A chat app is the classic "I could build that in a weekend" system. And you could build the weekend version. The production version delivers tens of billions of messages a day to phones that are offline more often than online, over networks that drop constantly, while guaranteeing that the message you send arrives, in order, exactly once as far as the recipient can tell. That set of guarantees, on top of unreliable phones, is the real problem.
The scale is real and famously lopsided against headcount. One well-known messaging service, at around half a billion users, reported handling roughly 19 billion inbound and 40 billion outbound messages a day on the order of 550 servers — run by a backend team you could count on your fingers. That ratio is only possible because the design is ruthless about doing the cheap thing: hold connections efficiently, persist before you promise, and push per-user complexity to the edges.
What we're building
Functional · what it does
- One-to-one and group messaging
- Delivered to phones that are often offline
- Sent / delivered / read receipts (the ticks)

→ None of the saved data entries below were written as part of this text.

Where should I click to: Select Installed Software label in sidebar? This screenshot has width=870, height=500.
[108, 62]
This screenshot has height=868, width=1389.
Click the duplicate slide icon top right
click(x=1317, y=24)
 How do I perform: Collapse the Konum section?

- Online and "last seen" presence
- Media (images, voice notes) and message ordering
Non-functional · what it must survive
- Billions of messages a day
- No message ever lost
- No message shown twice (to the user)
- Delivered in seconds, in order per chat
- Hundreds of millions of long-lived connections
The non-functional list is where the difficulty lives. "No message lost" and "delivered in order" sound basic and are surprisingly hard once the network is allowed to fail at any moment, which it is.
The connection layer
A phone keeps a long-lived connection open to a connection server (a WebSocket, or a persistent TCP connection). This is how the server pushes a message to a phone the instant it arrives, instead of the phone polling.
A single tuned box can hold a startling number of these. One team famously pushed past 2 million open TCP connections on one server (after raising the operating system's socket and file-descriptor limits into the millions), then deliberately ran closer to 1 million per box in production — trading peak density for headroom, so losing one server hurts less. The point: the connection layer is cheap if you keep each connection idle and dumb; it gets expensive only when each one does real work.

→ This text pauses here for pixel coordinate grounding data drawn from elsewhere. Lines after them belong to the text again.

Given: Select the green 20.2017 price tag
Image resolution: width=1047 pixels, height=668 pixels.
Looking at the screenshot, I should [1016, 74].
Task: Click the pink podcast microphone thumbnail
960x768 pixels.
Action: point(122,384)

The catch: hundreds of millions of these connections, and the recipient of any given message is connected to some other connection server than the sender. So you need a way to find the right server for a recipient and route to it.
A session registry (often in Redis) maps each online user to the connection server currently holding them. To deliver a message, the sender's server looks up the recipient, finds their server, and forwards the message there over the internal network. If the recipient isn't connected at all, the message takes the offline path instead.
Delivery: the part that's actually hard
The core guarantee is "store, then deliver." A message is persisted before it's acknowledged to the sender. Only once it's safely written do you tell the sender "sent" (the first tick). This ordering is non-negotiable: if you acknowledged first and crashed before writing, the message would vanish and the sender would think it went through.
Send and persist
The sender's message reaches a server, which writes it to durable storage keyed by conversation. Only now does the sender get the single tick (sent).
Deliver if online
If the recipient is connected, push the message to their connection server. The recipient's app acknowledges receipt, which produces the double tick (delivered) back to the sender.
Queue if offline
If the recipient is offline, the message waits in their per-user inbox. When they reconnect, the server replays everything they missed, in order.
Read receipt
When the recipient actually opens the chat, their app sends a read event, producing the blue ticks.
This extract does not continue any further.